Element and text location data:
--- Begin ---
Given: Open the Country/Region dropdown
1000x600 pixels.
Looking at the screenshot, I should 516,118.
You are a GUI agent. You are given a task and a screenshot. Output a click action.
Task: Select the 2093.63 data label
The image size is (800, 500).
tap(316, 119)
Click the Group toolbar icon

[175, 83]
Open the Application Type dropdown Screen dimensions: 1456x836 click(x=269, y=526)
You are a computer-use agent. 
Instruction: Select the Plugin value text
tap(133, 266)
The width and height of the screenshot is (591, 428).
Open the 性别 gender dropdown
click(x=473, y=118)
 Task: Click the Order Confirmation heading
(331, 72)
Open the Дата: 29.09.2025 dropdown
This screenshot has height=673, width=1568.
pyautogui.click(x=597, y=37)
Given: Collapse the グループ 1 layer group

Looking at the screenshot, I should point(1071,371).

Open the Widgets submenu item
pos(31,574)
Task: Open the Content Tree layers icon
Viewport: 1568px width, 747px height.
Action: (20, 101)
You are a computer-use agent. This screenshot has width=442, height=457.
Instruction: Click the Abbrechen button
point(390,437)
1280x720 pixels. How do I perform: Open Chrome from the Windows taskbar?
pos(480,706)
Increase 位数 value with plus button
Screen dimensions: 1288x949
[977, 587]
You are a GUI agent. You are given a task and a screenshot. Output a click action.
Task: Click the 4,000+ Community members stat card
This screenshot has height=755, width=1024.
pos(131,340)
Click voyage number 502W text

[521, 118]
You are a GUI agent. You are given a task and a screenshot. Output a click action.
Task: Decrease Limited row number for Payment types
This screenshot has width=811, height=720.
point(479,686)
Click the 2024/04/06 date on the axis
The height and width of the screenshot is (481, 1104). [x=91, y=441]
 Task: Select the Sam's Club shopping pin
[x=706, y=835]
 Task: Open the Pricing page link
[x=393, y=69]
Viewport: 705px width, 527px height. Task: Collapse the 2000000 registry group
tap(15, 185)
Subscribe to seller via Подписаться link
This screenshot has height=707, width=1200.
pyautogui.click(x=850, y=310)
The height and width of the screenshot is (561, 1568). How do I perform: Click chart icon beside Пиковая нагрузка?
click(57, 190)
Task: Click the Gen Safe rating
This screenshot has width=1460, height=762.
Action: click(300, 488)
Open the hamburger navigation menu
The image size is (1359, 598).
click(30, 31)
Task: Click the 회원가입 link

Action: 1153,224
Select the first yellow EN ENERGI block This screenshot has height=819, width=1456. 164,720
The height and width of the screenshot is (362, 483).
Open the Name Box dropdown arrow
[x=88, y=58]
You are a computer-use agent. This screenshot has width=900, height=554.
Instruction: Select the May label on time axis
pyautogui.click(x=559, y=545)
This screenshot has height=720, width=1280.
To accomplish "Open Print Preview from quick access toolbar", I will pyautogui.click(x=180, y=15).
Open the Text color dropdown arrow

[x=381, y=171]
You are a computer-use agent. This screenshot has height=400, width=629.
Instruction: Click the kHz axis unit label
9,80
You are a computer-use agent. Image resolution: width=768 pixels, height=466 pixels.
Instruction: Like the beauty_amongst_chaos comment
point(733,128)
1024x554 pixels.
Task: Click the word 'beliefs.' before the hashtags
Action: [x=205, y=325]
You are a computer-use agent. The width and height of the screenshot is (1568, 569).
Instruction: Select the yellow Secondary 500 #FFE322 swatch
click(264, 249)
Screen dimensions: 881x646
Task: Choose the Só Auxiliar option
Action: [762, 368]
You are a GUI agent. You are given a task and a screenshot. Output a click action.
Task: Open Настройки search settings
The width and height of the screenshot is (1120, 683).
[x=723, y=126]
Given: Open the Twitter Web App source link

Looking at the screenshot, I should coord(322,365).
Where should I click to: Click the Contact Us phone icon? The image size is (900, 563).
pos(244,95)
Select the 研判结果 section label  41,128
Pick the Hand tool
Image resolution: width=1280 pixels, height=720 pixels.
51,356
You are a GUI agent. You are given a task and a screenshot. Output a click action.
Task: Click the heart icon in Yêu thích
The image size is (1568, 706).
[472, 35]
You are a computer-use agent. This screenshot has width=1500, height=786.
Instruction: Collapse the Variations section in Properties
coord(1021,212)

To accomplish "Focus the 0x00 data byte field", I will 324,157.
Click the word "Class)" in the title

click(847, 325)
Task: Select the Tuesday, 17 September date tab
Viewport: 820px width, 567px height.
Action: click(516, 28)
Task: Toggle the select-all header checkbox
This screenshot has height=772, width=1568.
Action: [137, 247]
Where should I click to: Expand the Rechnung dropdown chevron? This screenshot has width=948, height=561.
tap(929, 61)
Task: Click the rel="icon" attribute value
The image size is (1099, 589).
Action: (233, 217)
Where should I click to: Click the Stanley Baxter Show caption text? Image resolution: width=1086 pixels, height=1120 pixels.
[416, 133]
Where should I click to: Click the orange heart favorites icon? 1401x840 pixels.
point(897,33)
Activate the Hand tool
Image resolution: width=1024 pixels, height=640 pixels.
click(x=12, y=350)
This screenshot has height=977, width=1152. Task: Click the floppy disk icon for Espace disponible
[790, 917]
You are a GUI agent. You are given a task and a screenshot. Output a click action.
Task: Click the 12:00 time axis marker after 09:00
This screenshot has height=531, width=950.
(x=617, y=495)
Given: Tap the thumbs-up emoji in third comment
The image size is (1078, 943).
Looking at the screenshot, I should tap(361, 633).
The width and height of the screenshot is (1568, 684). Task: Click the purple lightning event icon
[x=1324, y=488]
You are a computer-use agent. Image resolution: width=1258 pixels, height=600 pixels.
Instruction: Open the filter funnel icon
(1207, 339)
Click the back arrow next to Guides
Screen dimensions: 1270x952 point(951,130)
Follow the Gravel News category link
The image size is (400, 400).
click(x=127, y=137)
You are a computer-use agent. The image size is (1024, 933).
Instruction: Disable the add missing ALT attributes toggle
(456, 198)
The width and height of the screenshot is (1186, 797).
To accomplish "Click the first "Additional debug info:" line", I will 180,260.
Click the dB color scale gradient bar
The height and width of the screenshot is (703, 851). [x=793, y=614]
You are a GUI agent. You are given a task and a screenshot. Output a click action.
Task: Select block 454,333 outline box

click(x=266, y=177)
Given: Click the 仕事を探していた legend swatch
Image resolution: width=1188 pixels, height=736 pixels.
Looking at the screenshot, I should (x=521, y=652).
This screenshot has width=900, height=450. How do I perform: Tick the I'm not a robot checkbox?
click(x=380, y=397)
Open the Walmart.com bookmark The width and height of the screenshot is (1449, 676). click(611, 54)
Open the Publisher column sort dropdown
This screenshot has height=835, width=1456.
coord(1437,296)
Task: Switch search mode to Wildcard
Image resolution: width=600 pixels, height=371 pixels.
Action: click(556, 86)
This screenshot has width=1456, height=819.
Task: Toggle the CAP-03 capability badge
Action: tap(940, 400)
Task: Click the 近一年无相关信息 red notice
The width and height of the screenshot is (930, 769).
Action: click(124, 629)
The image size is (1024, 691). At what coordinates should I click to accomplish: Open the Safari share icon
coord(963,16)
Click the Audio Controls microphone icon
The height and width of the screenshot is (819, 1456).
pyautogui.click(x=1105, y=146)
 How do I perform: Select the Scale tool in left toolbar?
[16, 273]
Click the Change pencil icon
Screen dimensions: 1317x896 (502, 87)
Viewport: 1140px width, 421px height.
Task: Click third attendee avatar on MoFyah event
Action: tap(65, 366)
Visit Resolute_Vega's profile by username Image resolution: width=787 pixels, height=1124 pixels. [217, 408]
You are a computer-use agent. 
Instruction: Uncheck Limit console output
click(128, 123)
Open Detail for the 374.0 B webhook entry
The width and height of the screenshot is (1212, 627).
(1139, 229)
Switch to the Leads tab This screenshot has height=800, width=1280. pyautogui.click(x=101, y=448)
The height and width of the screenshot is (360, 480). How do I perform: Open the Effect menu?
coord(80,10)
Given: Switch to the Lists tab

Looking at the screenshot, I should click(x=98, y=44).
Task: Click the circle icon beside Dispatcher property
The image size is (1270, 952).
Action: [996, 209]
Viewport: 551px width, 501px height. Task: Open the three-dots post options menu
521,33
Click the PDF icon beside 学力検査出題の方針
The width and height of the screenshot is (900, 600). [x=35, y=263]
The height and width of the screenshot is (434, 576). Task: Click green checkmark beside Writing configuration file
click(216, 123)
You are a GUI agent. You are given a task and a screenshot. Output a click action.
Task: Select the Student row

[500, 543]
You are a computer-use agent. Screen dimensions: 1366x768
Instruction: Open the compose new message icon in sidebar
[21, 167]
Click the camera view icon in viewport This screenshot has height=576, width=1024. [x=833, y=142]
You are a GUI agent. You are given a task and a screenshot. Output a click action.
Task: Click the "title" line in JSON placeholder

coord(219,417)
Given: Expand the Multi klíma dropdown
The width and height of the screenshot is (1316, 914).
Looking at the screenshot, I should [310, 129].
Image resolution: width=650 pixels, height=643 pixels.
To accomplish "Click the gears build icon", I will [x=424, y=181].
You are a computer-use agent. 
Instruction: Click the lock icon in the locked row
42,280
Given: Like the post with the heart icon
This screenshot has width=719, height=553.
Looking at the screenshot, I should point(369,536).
--- End ---
## The exercise
Express everything in the listing above from the line containing "Viewport: 705px width, 527px" down to and including the line containing "pyautogui.click(x=559, y=545)" as a JSON list of strings, one string per line, with blank lines left out.

## Solution to this exercise
[
  "Viewport: 705px width, 527px height. Task: Collapse the 2000000 registry group",
  "tap(15, 185)",
  "Subscribe to seller via Подписаться link",
  "This screenshot has height=707, width=1200.",
  "pyautogui.click(x=850, y=310)",
  "The height and width of the screenshot is (561, 1568). How do I perform: Click chart icon beside Пиковая нагрузка?",
  "click(57, 190)",
  "Task: Click the Gen Safe rating",
  "This screenshot has width=1460, height=762.",
  "Action: click(300, 488)",
  "Open the hamburger navigation menu",
  "The image size is (1359, 598).",
  "click(30, 31)",
  "Task: Click the 회원가입 link",
  "Action: 1153,224",
  "Select the first yellow EN ENERGI block This screenshot has height=819, width=1456. 164,720",
  "The height and width of the screenshot is (362, 483).",
  "Open the Name Box dropdown arrow",
  "[x=88, y=58]",
  "You are a computer-use agent. This screenshot has width=900, height=554.",
  "Instruction: Select the May label on time axis",
  "pyautogui.click(x=559, y=545)"
]